== Exercise ==
Reproduce the lines below, swapping every occurrence of "computer-use agent" for "desktop agent" and leaving everything else unchanged.

[Element lookup records]
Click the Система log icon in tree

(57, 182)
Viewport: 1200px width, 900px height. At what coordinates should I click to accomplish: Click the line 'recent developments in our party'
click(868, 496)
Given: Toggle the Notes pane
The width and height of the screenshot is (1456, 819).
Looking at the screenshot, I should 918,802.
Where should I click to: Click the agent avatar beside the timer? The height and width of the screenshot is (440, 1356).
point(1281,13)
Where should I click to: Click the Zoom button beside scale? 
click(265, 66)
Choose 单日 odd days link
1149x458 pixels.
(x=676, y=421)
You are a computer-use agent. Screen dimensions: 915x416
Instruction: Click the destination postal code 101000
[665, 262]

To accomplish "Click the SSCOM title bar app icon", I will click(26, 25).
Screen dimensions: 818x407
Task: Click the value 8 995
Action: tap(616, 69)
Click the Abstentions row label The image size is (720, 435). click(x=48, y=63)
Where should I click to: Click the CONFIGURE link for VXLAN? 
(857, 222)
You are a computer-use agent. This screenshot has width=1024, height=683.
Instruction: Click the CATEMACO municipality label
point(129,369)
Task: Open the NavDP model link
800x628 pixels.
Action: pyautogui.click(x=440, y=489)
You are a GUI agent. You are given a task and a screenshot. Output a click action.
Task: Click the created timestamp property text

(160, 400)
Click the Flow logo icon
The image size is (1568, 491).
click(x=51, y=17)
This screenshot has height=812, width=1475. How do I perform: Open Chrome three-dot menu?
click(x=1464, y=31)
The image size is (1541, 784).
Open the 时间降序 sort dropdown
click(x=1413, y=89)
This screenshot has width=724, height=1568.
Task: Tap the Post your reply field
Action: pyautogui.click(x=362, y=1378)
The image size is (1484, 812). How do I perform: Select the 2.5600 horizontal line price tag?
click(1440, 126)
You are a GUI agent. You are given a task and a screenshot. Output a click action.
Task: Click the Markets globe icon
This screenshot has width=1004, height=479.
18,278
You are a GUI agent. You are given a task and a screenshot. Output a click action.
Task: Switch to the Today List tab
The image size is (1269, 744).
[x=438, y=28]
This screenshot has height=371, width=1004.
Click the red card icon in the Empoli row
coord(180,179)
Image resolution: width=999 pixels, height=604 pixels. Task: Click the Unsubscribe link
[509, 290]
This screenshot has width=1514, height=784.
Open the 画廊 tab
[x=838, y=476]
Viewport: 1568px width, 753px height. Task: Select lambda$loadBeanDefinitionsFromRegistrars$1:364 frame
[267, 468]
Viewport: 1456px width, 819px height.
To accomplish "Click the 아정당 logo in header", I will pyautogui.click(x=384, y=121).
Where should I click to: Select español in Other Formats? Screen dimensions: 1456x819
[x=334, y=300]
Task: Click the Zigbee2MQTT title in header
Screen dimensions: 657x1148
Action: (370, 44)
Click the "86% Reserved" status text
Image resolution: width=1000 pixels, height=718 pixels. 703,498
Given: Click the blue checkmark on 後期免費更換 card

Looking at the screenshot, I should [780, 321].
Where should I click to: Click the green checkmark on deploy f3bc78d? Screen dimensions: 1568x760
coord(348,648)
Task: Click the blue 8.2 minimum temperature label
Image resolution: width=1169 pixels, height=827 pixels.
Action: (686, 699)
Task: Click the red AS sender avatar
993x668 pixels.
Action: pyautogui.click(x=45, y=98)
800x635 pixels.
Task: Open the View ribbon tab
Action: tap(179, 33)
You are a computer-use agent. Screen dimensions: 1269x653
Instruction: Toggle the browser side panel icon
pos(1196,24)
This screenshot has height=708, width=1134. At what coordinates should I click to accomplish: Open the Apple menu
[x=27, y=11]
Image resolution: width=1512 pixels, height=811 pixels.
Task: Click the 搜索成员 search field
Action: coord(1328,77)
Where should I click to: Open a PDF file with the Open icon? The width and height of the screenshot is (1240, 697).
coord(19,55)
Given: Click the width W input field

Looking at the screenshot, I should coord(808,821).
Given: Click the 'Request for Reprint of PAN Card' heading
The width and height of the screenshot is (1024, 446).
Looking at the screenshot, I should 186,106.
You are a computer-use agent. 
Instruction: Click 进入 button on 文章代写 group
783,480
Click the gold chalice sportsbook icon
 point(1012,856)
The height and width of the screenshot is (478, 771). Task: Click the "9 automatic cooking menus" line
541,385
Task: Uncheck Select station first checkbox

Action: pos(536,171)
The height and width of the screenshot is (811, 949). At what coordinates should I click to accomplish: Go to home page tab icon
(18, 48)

== Exercise output ==
Click the Система log icon in tree

(57, 182)
Viewport: 1200px width, 900px height. At what coordinates should I click to accomplish: Click the line 'recent developments in our party'
click(868, 496)
Given: Toggle the Notes pane
The width and height of the screenshot is (1456, 819).
Looking at the screenshot, I should 918,802.
Where should I click to: Click the agent avatar beside the timer? The height and width of the screenshot is (440, 1356).
point(1281,13)
Where should I click to: Click the Zoom button beside scale? 
click(265, 66)
Choose 单日 odd days link
1149x458 pixels.
(x=676, y=421)
You are a desktop agent. Screen dimensions: 915x416
Instruction: Click the destination postal code 101000
[665, 262]

To accomplish "Click the SSCOM title bar app icon", I will click(26, 25).
Screen dimensions: 818x407
Task: Click the value 8 995
Action: tap(616, 69)
Click the Abstentions row label The image size is (720, 435). click(x=48, y=63)
Where should I click to: Click the CONFIGURE link for VXLAN? 
(857, 222)
You are a desktop agent. This screenshot has width=1024, height=683.
Instruction: Click the CATEMACO municipality label
point(129,369)
Task: Open the NavDP model link
800x628 pixels.
Action: pyautogui.click(x=440, y=489)
You are a GUI agent. You are given a task and a screenshot. Output a click action.
Task: Click the created timestamp property text

(160, 400)
Click the Flow logo icon
The image size is (1568, 491).
click(x=51, y=17)
This screenshot has height=812, width=1475. How do I perform: Open Chrome three-dot menu?
click(x=1464, y=31)
The image size is (1541, 784).
Open the 时间降序 sort dropdown
click(x=1413, y=89)
This screenshot has width=724, height=1568.
Task: Tap the Post your reply field
Action: pyautogui.click(x=362, y=1378)
The image size is (1484, 812). How do I perform: Select the 2.5600 horizontal line price tag?
click(1440, 126)
You are a GUI agent. You are given a task and a screenshot. Output a click action.
Task: Click the Markets globe icon
This screenshot has width=1004, height=479.
18,278
You are a GUI agent. You are given a task and a screenshot. Output a click action.
Task: Switch to the Today List tab
The image size is (1269, 744).
[x=438, y=28]
This screenshot has height=371, width=1004.
Click the red card icon in the Empoli row
coord(180,179)
Image resolution: width=999 pixels, height=604 pixels. Task: Click the Unsubscribe link
[509, 290]
This screenshot has width=1514, height=784.
Open the 画廊 tab
[x=838, y=476]
Viewport: 1568px width, 753px height. Task: Select lambda$loadBeanDefinitionsFromRegistrars$1:364 frame
[267, 468]
Viewport: 1456px width, 819px height.
To accomplish "Click the 아정당 logo in header", I will pyautogui.click(x=384, y=121).
Where should I click to: Select español in Other Formats? Screen dimensions: 1456x819
[x=334, y=300]
Task: Click the Zigbee2MQTT title in header
Screen dimensions: 657x1148
Action: (370, 44)
Click the "86% Reserved" status text
Image resolution: width=1000 pixels, height=718 pixels. 703,498
Given: Click the blue checkmark on 後期免費更換 card

Looking at the screenshot, I should [780, 321].
Where should I click to: Click the green checkmark on deploy f3bc78d? Screen dimensions: 1568x760
coord(348,648)
Task: Click the blue 8.2 minimum temperature label
Image resolution: width=1169 pixels, height=827 pixels.
Action: (686, 699)
Task: Click the red AS sender avatar
993x668 pixels.
Action: pyautogui.click(x=45, y=98)
800x635 pixels.
Task: Open the View ribbon tab
Action: tap(179, 33)
You are a desktop agent. Screen dimensions: 1269x653
Instruction: Toggle the browser side panel icon
pos(1196,24)
This screenshot has height=708, width=1134. At what coordinates should I click to accomplish: Open the Apple menu
[x=27, y=11]
Image resolution: width=1512 pixels, height=811 pixels.
Task: Click the 搜索成员 search field
Action: coord(1328,77)
Where should I click to: Open a PDF file with the Open icon? The width and height of the screenshot is (1240, 697).
coord(19,55)
Given: Click the width W input field

Looking at the screenshot, I should coord(808,821).
Given: Click the 'Request for Reprint of PAN Card' heading
The width and height of the screenshot is (1024, 446).
Looking at the screenshot, I should 186,106.
You are a desktop agent. 
Instruction: Click 进入 button on 文章代写 group
783,480
Click the gold chalice sportsbook icon
 point(1012,856)
The height and width of the screenshot is (478, 771). Task: Click the "9 automatic cooking menus" line
541,385
Task: Uncheck Select station first checkbox

Action: pos(536,171)
The height and width of the screenshot is (811, 949). At what coordinates should I click to accomplish: Go to home page tab icon
(18, 48)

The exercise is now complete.